# BRIEF
Only one span of the material below is wanted. Output it exactly, from the line with "The height and width of the screenshot is (397, 867)." through the line with "Task: Uncheck Create", without any pictures.

# TASK MATERIAL
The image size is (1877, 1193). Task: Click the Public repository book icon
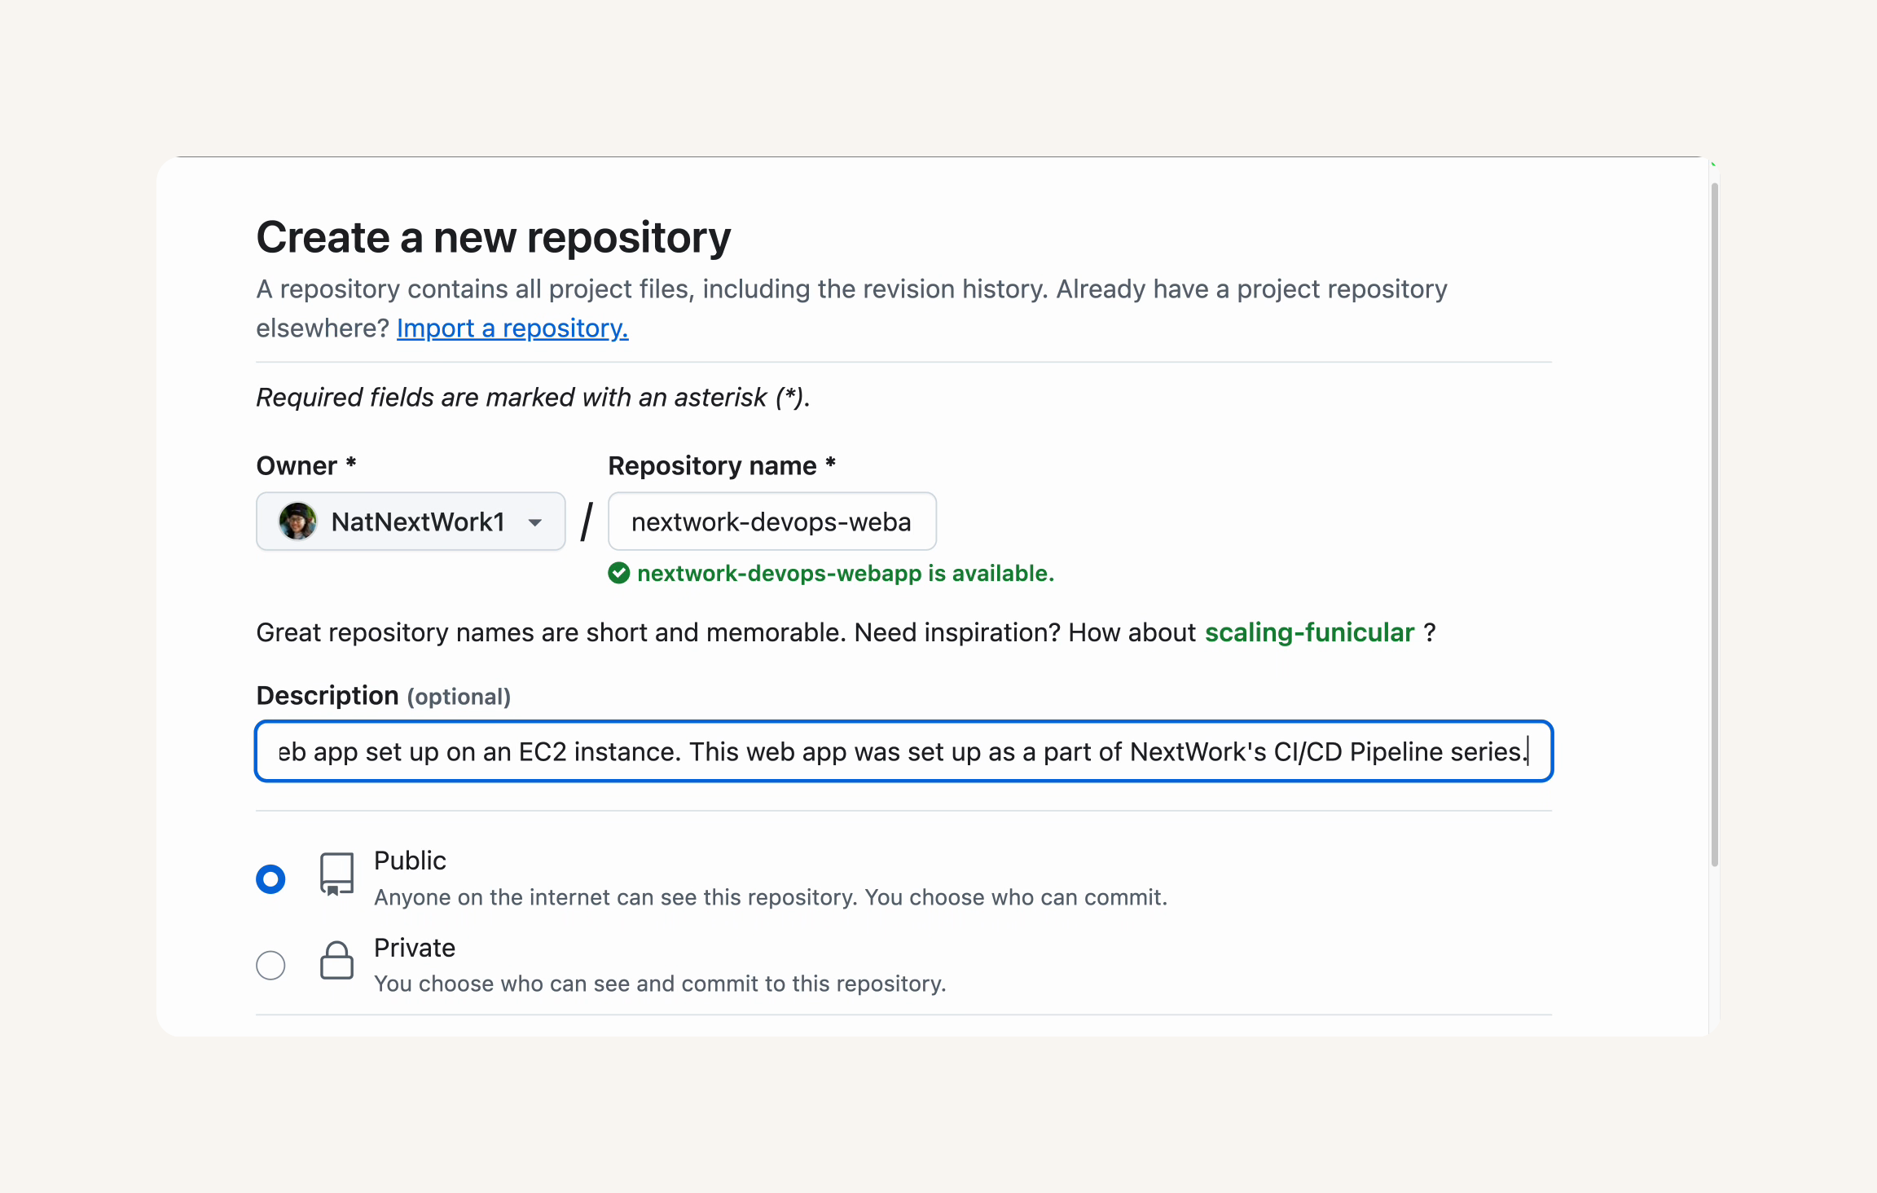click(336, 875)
* * *
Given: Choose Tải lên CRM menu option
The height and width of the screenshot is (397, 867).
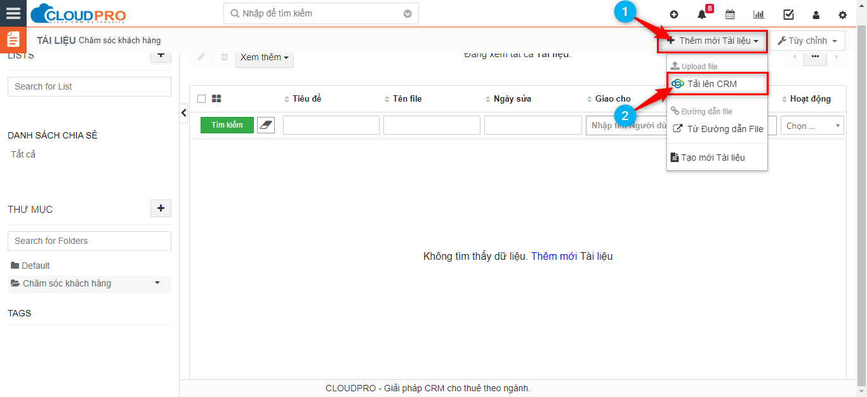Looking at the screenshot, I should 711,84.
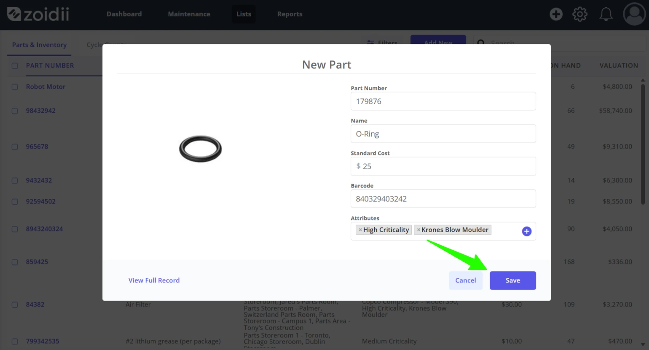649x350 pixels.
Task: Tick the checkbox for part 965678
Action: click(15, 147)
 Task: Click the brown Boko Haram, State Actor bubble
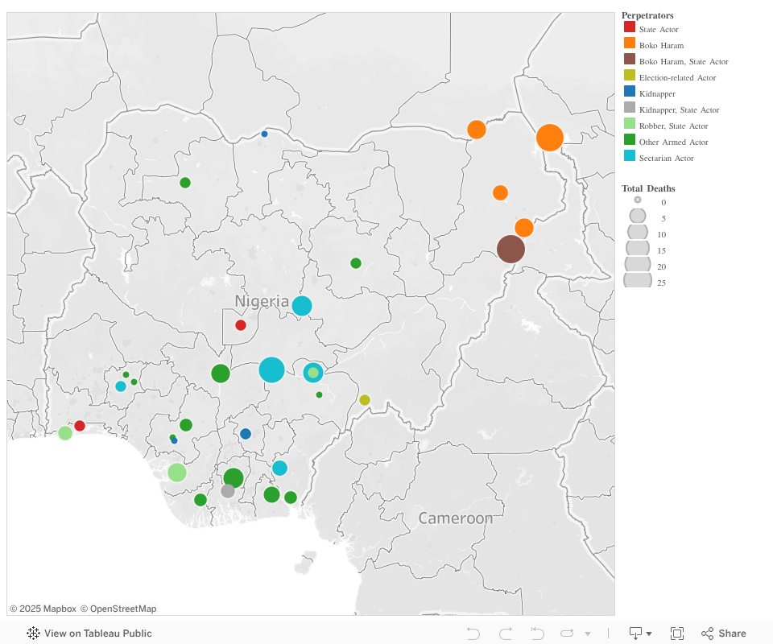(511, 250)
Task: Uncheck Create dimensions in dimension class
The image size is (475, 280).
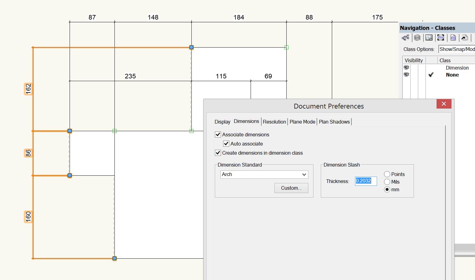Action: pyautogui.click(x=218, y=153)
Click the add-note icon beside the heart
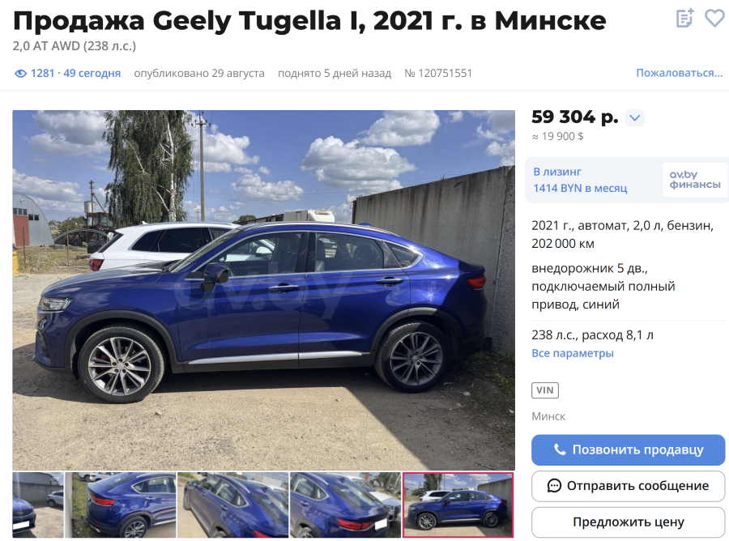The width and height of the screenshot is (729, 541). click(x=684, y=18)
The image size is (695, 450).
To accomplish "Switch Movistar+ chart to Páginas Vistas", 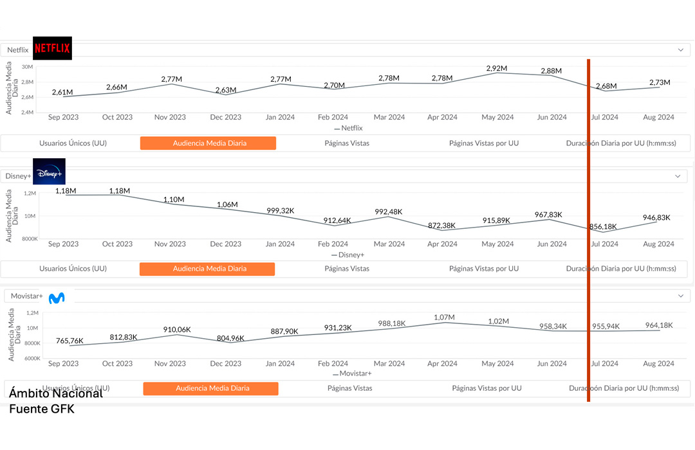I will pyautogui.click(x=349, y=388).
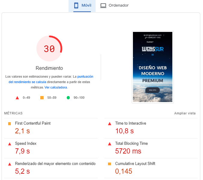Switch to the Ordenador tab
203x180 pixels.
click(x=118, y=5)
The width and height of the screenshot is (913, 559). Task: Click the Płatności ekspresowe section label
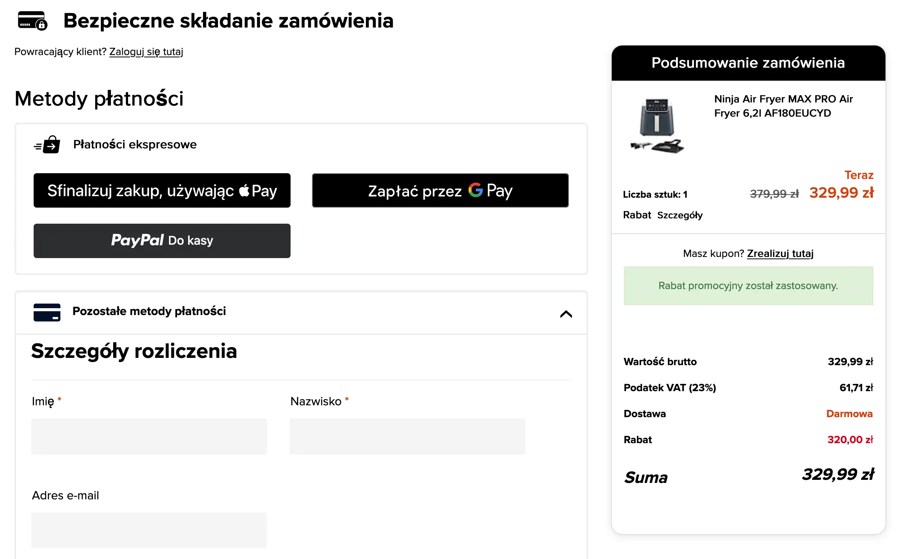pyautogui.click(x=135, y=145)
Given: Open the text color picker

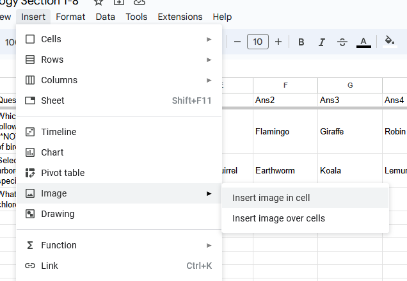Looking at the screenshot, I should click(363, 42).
* * *
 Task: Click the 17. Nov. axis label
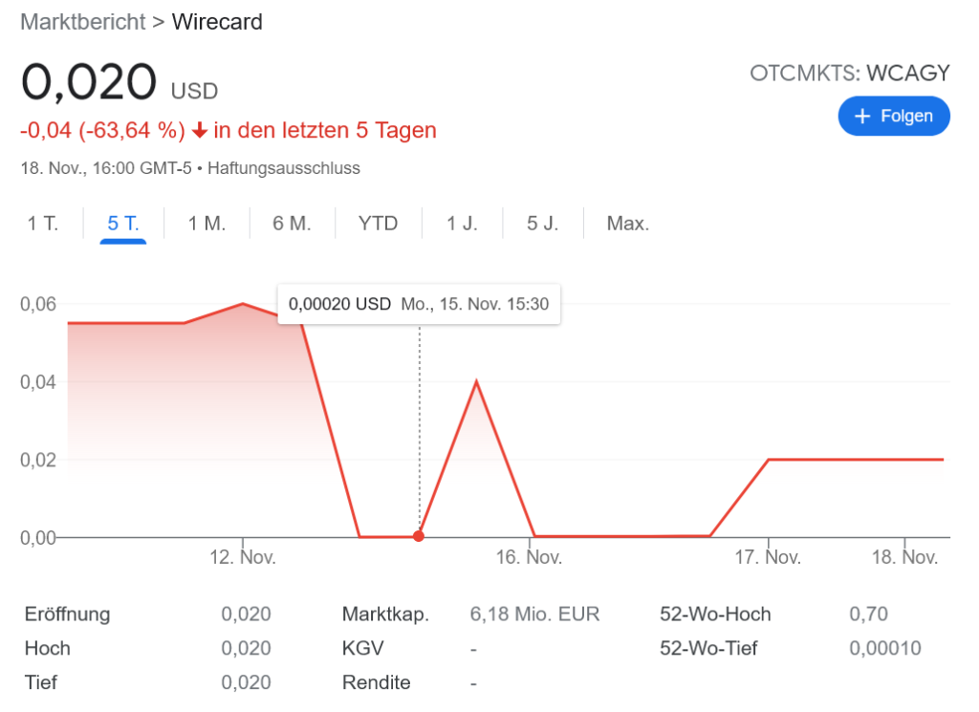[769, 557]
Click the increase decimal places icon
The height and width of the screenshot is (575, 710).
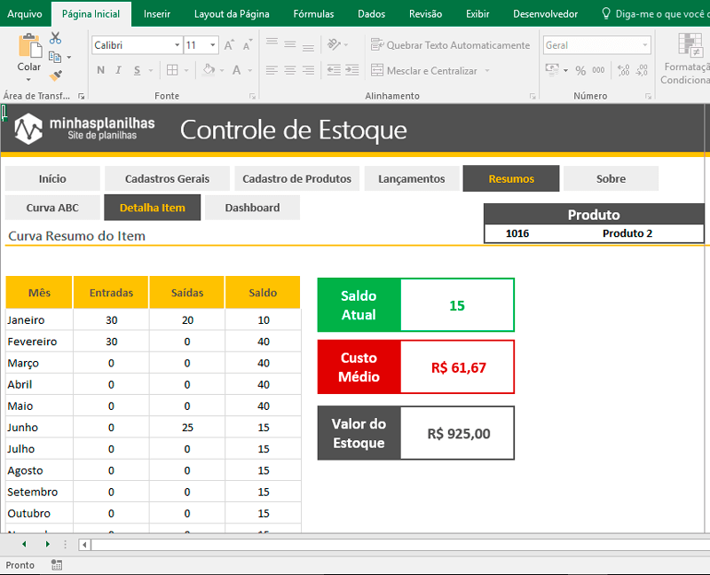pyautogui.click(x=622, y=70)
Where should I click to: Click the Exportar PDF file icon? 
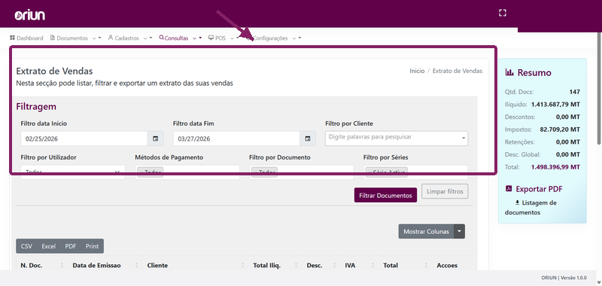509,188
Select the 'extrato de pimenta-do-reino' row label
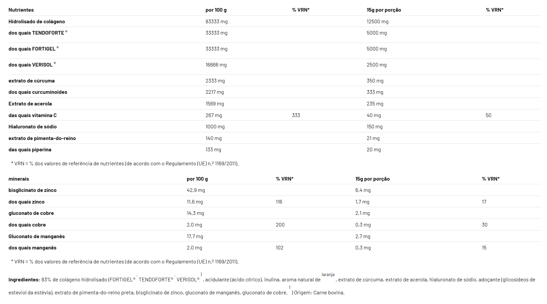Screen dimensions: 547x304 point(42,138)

# SOLUTION FOR THIS EXERCISE
The height and width of the screenshot is (397, 867).
Looking at the screenshot, I should 711,84.
649x350 pixels.
Task: Tick the checkbox for part 965678
Action: click(15, 147)
 Task: Click the brown Boko Haram, State Actor bubble
(511, 250)
Task: Uncheck Create dimensions in dimension class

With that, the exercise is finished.